What next to be seen, was regarding mandatory compliance of Section 50 of the NDPS Act [conditions under which search of a person shall be conducted]
The compliance of Sec. 50 of the NDPS Act in its true spirit becomes mandatory on the prosecution. It is held by the Hon’ble Supreme Court in the case of Arif khan & Agha Khan v. the State of Uttarakhand, [AIR 2018], that it is mandatory for the prosecution to prove that the search and recovery were made from the appellant in the presence of any Magistrate or a Gazetted Officer. However, in the present case, prosecution witness put the Left Thumb Impression of the accused on a pre-printed formant and upon other documents, which did not satisfy the due compliance of Sec. 50 of the NDPS Act. For the said purpose it was the duty of the detecting officer to conduct a search of the accused in an NDPS case before the Executive Magistrate or the Gazetted Officer as a mandate in this Act. Accordingly, it was concluded that requirements of Sec. 50 of the NDPS Act has not been complied with in the present case and the learned trial court has failed to appreciate this aspect.

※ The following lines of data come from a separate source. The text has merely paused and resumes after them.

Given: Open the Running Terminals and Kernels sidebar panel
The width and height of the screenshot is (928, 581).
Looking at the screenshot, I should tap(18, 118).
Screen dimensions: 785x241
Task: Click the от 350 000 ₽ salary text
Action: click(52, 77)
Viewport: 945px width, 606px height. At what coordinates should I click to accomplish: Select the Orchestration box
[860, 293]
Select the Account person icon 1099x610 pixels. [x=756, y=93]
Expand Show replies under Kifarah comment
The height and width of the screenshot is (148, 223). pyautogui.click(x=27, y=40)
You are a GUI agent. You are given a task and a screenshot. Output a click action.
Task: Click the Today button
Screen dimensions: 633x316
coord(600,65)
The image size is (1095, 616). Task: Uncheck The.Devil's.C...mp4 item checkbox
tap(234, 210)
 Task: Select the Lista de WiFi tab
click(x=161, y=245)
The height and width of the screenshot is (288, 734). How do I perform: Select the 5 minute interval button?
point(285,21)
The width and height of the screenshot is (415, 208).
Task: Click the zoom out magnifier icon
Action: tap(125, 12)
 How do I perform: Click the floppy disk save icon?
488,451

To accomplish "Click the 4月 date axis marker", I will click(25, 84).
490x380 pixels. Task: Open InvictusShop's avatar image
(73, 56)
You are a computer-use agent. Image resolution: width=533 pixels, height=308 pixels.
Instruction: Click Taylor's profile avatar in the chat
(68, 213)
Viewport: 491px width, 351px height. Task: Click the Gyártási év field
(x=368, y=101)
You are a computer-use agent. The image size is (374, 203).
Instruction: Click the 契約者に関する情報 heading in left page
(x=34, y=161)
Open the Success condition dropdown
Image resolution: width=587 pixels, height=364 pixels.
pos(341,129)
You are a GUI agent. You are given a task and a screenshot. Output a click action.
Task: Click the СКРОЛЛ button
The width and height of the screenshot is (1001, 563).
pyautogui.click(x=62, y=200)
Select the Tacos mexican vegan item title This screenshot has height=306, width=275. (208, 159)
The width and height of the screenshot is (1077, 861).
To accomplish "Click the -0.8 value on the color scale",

It is further argued that the weight of the contraband packet of ganja was taken on the spot itself, but the record did not contain any weight chart. The prosecution argued that the total ganja weighing 30 kgs was seized and after that, the weight was measured, the same was sealed in the same bastas with an impression of the brass seal of the prosecution witness. But this witness does not support the prosecution case nor any brass seal produced before the court. When the place of seizure was a public place and the weight chart was not produced nor the brass seal, nor the independent witness supported the prosecution version, the doubt on the prosecution case regarding the seizure of the contraband of a particular quantity becomes grave.
High Court’s View
In this case, as discussed above, there is no compliance of mandatory provisions of Sec 50 of the NDPS Act and there were doubts regarding weight, non-production of brass seal and non-production of the contraband packet. Under such circumstances, it can be safely said that the appellant has definitely been prejudiced by the conduct of prosecution witness when she as an informant became the investigating officer.
High Court’s Decision
Considering such prejudices caused to the accused and in view of the lacunas as well as non-compliance of mandatory provisions prescribed under the NDPS Act, it cannot be concluded that the prosecution has established its case beyond all reasonable doubts and as such, the conviction imposed by the learned trial court was not found justified. Hence, the same was liable to be set aside. The appeal was allowed, the impugned judgment of conviction was set aside and was directed to release the appellant from the custody.